Smell sense organ above the roof of the mouth

The vomeronasal organ (VNO), or Jacobson's organ, is the paired auxiliary olfactory (smell) sense organ located in the soft tissue of the nasal septum, in the nasal cavity just above the roof of the mouth (the hard palate) in various tetrapods. The name is derived from the fact that it lies adjacent to the unpaired vomer bone (from Latin vomer , for its shape) in the nasal septum. It is present and functional in all snakes and lizards, and in many mammals, including cats, dogs, cattle, pigs, and some primates.

The VNO contains the cell bodies of sensory neurons which have receptors that detect specific non-volatile (liquid) organic compounds which are conveyed to them from the environment. These compounds emanate from prey, predators, and the compounds called sex pheromones from potential mates. Activation of the VNO triggers an appropriate behavioral response to the presence of one of these three.

VNO neurons are activated by the binding of certain chemicals to their G protein-coupled receptors: they express receptors from three families, called V1R, V2R, and FPR. The axons from these neurons, called cranial nerve zero (CN 0), project to the accessory olfactory bulb, which targets the amygdala and bed nucleus of the stria terminalis, which in turn project to the anterior hypothalamus. These structures constitute the accessory olfactory system.
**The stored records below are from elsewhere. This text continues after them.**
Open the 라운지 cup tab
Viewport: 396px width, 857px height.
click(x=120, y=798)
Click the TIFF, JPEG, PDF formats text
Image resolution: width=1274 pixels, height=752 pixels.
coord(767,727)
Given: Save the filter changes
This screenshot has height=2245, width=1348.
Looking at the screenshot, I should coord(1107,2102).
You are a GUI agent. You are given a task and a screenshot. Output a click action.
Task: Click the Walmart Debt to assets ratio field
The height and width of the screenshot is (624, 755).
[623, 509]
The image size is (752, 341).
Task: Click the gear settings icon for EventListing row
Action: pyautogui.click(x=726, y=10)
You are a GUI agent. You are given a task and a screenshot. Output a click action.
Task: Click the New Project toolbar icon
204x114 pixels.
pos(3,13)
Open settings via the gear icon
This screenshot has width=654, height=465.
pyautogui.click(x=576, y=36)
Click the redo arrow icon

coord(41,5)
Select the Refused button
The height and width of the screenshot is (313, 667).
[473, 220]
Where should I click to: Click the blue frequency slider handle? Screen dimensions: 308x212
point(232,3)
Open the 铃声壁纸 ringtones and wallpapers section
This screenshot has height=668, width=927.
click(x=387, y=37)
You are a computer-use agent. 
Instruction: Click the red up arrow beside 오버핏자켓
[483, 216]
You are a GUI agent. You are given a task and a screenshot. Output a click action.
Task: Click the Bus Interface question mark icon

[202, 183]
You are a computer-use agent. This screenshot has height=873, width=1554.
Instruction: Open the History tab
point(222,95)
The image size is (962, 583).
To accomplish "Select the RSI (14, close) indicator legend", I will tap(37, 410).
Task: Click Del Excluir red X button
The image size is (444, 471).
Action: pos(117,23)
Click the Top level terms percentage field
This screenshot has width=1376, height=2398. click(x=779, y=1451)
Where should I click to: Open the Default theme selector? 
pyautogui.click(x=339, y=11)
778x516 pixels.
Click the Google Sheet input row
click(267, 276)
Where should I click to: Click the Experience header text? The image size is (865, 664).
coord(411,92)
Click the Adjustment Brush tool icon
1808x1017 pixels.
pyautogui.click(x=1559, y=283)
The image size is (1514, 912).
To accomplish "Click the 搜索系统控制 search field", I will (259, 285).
The VNO triggers the flehmen response in some mammals, which helps direct liquid organic chemicals to the organ. The VNO was discovered by Frederik Ruysch prior to 1732, and later by Ludwig Jacobson in 1813.

==Structure==
===The organ===

Placement of Jacobson's organ in a snake

The VNO is found at the base of the nasal cavity. It is split into two, being divided by the nasal septum, with both sides possessing an elongated C-shaped, or crescent, lumen. It is encompassed inside a bony or cartilaginous capsule which opens into the base of the nasal cavity.

===The system===
The vomeronasal receptor neurons possess axons which travel from the VNO to the accessory olfactory bulb (AOB), also known as the vomeronasal bulb. These sensory receptors are located on the medial concave surface of the crescent lumen. The lateral, convex surface of the lumen is covered with non-sensory ciliated cells, where the basal cells are also found. At the dorsal and ventral aspect of the lumen are vomeronasal glands, which fill the vomeronasal lumen with fluid. Sitting next to the lumen are blood vessels that dilate or constrict, forming a vascular pump that deliver stimuli to the lumen. A thin duct, which opens onto the floor of the nasal cavity inside the nostril, is the only way of access for stimulus chemicals.

During embryological development, the vomeronasal sensory neurons form from the nasal (olfactory) placode, at the anterior edge of the neural plate (cranial nerve zero).

===Sensory epithelium and receptors===
The VNO is a tubular crescent shape and split into two pairs, separated by the nasal septum. The medial, concave area of the lumen is lined with a pseudo stratified epithelium that has three main cell types: receptor cells, supporting cells, and basal cells. The supporting cells are located superficially on the membrane while the basal cells are found on the basement membrane near the non-sensory epithelium. The receptor neurons possess apical microvilli, to which the sensory receptors are localized. These are G-protein-coupled receptors, which are often referred to as pheromone receptors since vomeronasal receptors have been tied to detecting pheromones.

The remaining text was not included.